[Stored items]
_ _ _ _

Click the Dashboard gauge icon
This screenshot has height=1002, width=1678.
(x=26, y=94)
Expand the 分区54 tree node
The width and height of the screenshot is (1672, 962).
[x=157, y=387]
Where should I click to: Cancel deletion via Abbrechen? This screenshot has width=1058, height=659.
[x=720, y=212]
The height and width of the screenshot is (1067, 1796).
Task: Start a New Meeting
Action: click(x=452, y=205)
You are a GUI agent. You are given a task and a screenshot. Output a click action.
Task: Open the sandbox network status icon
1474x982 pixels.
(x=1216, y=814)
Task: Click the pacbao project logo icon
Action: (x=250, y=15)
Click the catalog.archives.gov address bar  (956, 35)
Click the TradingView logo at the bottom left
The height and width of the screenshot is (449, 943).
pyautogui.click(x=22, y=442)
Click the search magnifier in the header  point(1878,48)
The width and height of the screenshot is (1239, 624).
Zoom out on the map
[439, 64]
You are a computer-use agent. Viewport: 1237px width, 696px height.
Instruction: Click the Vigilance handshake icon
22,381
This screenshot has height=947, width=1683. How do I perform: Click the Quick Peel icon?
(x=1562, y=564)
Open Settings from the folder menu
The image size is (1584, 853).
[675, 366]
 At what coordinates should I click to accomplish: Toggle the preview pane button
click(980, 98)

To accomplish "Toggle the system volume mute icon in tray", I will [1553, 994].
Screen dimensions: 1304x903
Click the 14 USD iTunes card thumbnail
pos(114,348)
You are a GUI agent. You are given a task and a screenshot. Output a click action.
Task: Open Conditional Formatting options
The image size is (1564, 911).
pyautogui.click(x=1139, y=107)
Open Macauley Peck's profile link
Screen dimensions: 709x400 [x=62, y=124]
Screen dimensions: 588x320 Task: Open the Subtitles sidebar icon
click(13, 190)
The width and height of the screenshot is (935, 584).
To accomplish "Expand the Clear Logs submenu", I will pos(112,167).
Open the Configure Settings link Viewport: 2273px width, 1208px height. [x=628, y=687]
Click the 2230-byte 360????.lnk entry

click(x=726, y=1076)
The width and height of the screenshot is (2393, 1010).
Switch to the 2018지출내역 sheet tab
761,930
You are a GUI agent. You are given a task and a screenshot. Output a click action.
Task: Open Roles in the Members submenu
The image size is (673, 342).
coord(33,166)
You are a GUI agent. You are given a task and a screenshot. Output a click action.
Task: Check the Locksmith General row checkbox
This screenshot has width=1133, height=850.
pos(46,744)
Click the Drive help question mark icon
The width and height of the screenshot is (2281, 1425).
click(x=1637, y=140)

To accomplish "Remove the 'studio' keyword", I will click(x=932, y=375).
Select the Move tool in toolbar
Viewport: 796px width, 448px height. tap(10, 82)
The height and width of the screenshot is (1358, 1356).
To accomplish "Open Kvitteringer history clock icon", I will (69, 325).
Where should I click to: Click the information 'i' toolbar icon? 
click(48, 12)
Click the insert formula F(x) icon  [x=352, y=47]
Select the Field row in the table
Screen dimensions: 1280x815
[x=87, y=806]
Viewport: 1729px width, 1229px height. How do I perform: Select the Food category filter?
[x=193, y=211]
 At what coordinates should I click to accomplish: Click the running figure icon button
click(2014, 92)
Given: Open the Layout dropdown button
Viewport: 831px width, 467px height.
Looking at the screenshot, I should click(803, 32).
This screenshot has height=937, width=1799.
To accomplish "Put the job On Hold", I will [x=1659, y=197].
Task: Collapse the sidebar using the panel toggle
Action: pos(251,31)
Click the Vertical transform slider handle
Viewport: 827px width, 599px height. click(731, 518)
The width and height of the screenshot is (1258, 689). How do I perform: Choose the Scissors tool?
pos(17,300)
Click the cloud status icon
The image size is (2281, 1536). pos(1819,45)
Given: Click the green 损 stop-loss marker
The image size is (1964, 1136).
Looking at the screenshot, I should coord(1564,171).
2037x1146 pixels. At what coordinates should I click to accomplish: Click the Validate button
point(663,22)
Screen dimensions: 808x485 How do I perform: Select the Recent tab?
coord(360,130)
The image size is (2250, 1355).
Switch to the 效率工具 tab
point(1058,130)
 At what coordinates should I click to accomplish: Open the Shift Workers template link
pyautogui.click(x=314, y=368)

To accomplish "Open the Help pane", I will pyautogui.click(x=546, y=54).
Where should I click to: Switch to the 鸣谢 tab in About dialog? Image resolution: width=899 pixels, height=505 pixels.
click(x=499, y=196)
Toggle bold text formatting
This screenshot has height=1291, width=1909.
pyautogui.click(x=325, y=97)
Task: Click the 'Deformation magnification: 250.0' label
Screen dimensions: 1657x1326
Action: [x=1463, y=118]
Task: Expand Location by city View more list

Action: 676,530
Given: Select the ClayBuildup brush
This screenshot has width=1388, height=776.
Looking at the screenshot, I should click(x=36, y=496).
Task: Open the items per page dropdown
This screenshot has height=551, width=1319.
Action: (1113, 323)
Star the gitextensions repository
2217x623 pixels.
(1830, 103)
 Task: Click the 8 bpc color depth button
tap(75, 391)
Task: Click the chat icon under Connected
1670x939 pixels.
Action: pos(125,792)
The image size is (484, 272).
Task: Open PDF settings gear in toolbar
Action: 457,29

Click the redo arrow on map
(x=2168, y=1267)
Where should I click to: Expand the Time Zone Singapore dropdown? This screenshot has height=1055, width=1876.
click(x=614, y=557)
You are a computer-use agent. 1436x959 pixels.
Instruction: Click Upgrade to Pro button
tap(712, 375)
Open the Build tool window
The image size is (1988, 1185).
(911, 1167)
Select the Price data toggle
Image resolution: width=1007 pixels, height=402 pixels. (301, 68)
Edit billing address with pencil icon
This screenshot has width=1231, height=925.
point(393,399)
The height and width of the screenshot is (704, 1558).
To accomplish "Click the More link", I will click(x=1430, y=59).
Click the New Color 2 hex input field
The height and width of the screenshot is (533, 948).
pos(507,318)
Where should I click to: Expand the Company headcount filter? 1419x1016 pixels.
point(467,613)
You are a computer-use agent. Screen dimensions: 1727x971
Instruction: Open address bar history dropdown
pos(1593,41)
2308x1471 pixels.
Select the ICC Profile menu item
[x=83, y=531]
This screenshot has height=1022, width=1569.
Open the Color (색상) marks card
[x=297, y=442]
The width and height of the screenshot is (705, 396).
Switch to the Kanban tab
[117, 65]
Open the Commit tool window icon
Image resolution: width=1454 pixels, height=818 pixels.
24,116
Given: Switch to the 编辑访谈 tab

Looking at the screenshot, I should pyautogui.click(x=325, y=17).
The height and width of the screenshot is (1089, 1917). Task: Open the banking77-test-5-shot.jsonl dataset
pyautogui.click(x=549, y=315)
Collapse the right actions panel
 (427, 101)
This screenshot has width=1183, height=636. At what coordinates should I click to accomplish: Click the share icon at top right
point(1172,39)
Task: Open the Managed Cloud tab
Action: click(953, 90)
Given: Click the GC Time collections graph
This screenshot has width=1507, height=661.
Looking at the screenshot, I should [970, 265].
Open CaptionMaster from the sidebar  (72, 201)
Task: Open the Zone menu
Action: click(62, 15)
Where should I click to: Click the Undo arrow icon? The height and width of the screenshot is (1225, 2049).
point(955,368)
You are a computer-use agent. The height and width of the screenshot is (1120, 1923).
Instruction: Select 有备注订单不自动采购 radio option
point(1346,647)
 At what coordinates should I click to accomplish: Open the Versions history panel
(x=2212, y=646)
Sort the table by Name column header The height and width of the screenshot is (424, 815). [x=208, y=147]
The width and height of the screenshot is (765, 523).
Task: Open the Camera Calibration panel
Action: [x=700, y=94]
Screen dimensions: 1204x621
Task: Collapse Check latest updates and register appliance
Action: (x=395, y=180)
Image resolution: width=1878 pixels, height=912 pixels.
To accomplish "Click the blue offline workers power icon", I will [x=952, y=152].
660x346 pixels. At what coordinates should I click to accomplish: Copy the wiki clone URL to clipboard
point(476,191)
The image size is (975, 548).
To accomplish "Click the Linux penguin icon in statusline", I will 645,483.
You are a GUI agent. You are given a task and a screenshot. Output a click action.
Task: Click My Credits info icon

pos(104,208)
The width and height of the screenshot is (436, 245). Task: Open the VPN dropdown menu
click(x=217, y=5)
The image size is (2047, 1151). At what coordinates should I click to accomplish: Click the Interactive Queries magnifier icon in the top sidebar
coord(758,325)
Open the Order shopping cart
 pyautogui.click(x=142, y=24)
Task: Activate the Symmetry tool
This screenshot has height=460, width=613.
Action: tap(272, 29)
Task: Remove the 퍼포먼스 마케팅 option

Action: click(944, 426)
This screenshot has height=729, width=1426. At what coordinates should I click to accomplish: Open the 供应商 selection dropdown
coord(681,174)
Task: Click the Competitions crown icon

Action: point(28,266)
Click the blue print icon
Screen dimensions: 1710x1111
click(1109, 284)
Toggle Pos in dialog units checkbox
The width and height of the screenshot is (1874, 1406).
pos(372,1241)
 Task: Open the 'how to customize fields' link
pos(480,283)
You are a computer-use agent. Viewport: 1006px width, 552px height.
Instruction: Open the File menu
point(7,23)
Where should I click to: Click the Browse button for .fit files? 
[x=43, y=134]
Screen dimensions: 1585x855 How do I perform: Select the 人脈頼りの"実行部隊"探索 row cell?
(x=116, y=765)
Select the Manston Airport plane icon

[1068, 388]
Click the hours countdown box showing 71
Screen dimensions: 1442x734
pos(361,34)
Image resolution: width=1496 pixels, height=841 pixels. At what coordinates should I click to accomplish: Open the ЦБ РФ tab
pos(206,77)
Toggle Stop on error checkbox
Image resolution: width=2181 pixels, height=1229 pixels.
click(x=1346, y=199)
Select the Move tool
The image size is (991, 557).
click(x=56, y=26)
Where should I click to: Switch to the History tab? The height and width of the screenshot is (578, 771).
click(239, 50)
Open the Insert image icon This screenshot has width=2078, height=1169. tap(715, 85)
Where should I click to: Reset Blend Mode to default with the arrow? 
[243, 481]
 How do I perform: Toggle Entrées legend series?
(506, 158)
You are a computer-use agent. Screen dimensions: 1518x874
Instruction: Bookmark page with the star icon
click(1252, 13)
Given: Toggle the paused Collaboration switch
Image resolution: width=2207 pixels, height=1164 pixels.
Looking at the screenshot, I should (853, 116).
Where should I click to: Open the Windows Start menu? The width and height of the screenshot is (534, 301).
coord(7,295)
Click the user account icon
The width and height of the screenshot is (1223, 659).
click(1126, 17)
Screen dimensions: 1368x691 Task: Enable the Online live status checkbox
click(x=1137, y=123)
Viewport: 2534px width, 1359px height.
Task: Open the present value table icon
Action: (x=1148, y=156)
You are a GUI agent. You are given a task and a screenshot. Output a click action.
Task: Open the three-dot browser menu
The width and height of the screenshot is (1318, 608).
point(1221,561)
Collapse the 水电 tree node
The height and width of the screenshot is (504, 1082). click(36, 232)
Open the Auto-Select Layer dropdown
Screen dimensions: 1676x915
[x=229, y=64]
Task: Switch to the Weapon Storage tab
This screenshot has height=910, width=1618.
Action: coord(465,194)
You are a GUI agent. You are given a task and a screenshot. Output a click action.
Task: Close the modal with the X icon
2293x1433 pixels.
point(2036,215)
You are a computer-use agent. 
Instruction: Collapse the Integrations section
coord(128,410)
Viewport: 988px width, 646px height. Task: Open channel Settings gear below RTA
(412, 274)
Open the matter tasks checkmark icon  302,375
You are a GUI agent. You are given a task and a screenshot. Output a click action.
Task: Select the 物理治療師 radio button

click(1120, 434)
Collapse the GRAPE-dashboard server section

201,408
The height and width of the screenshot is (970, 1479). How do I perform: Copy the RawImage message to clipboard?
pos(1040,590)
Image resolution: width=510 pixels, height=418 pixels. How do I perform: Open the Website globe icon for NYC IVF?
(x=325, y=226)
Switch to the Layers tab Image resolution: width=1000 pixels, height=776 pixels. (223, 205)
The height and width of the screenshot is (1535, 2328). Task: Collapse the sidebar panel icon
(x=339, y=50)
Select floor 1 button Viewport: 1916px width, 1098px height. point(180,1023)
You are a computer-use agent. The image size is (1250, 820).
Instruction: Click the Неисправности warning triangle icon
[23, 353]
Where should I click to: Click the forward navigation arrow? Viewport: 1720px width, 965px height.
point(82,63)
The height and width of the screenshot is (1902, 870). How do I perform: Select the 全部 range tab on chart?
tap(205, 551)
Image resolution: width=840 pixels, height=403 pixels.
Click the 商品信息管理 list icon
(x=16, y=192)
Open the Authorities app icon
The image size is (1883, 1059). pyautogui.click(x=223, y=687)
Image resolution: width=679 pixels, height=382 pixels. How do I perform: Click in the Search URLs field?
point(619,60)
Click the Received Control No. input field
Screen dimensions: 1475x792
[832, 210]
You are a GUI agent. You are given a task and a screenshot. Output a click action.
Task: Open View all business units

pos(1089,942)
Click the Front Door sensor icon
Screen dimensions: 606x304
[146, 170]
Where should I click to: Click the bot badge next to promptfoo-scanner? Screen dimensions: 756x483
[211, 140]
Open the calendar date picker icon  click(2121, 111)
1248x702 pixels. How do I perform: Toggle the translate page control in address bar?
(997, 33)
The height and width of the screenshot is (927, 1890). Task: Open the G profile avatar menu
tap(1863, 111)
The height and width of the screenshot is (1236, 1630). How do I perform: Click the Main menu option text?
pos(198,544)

_ _ _ _

== Work instruction ==
Find the word "submenu" in the entries and show each line where it is found.

== Finished exercise ==
To accomplish "Expand the Clear Logs submenu", I will pos(112,167).
Task: Open Roles in the Members submenu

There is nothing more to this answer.